[PROVIDED TEXT]

━━━━━━━━

The YouTube clips I show in my distributed systems class

I made it a tradition to start my CSE 4/586: Distributed Systems lectures with a short YouTube video. As the students trickle into their seats, I play a YouTube video related to the lecture of the day.

Video is an underutilized medium in teaching. I don't understand why more professors do not use them. They are visual and they wake the students up, and get them interested in the class. After the students are primed with the video clip about the context of the lecture, they listen the class more attentively. I get overwhelmingly positive feedback from the students over many years about this practice.

Here are some of the videos I show in my class.

This is the video I show in my first class when I introduce the definition of a distributed system. I tell them a murmuration of starlings can be considered a distributed system, because the definition fits: A collection of autonomous nodes communicating to address a problem collectively, with no shared memory, no common physical clock, and geographical separation.  Come to think of it, maybe this game of life video is more relevant, because it clearly lays out the 4 simple local rules that create the amazing emergent behavior.

━━━━━━━━

[DIRECTIONS]
1. According to the post about YouTube clips in the distributed systems class, what is the course number of the class?
2. The post about YouTube clips in the distributed systems class gives a definition of a distributed system. List every condition that the definition introduces with the word "with."
3. Write the next part of the post about YouTube clips in the distributed systems class, beginning after its last sentence.

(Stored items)
━━━━━━━━

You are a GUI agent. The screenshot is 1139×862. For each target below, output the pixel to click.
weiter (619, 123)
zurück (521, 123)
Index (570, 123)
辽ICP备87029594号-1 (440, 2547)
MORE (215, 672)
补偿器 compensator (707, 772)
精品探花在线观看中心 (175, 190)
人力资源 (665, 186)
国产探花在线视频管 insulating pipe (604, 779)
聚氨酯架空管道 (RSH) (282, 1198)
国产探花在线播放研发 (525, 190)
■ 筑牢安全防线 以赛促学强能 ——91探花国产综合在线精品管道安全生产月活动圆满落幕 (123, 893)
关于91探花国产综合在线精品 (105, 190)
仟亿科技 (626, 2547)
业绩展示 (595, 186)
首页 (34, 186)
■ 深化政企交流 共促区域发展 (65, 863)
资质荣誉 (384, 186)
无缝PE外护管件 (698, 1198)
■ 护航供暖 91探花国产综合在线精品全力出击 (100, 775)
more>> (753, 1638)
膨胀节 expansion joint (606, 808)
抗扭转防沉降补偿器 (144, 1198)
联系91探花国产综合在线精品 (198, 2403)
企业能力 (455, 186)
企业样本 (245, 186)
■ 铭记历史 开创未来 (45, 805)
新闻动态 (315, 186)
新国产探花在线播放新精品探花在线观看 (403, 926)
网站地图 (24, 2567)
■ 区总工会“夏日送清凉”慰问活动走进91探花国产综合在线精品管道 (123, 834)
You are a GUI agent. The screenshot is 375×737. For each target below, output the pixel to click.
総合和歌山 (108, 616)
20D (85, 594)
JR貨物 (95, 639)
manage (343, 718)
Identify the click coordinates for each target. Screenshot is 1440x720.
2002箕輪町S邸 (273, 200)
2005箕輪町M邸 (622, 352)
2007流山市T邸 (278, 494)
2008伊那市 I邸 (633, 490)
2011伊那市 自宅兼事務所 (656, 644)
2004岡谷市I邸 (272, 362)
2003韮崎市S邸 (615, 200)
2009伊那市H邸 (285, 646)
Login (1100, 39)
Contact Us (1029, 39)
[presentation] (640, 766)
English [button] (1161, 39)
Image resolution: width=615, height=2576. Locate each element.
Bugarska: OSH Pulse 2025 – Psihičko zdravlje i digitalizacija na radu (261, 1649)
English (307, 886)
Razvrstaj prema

━━━━━━━━

[OUTPUTS BY TASK]
1. CSE 4/586

2. No shared memory, no common physical clock, and geographical separation.

3.
In the first couple weeks of the class I teach about specifying and reasoning about the safety and progress properties of distributed programs. Some students find this short forage into predicate logic and computation model tedious. So to motivate them I tell them that this understanding of program properties and reasoning about them will get very handy as they learn more complicated algorithms soon. I tell them to trust me on this: /before they can do karate, they need to learn about some tedious wax on and wax off/. Then I show them scenes from Karate Kid, an awesome movie from my childhood. The movie is from 1984, and recently I came to the sobering realization that it is older than my students in the class.

When I teach about the distributed system computational model, I show a short clip from a lecture by Leslie Lamport, a forefather of distributed systems.

When I teach about examples on reasoning about distributed programs, I show them inevitably some unrelated clips. But I believe these clips are extremely helpful to familiarize the students with the CSE field. Some of my favorites are: Jeff Bezos (CEO Amazon) talks about Internet entrepreneurship and about Xerox PARC and the origins of the PC.

When I introduce logical time in distributed systems, of course, I show a clip from Genius: The life of Albert Einstein.

When I talk to them about mutual exclusion, I show them a video of toy train track mutual exclusion. I follow that up with a traffic intersection mutual exclusion. And when I talk about dining philosophers, I show a simulation of dining philosophers.

For consensus, I don't have anything good to show. Instead I bring a couple students to the front of the class and we re-enact the attacking generals problem with messengers running between the two generals.

For chain replication, I show a video about DNA replication. Maybe unrelated, but super interesting.

For failure detectors, I use this skit from Monty Python. This may be the most appropriate use of a Monty Python skit in a distributed systems class.

When I teach them about fault tolerance, I show them this clip about resilience. When I tell them about the concept of masking of fault-tolerance and robust-yet-fragile concept, I show them about this video. In this earlier post, I explain the concept and the relevance of this clip.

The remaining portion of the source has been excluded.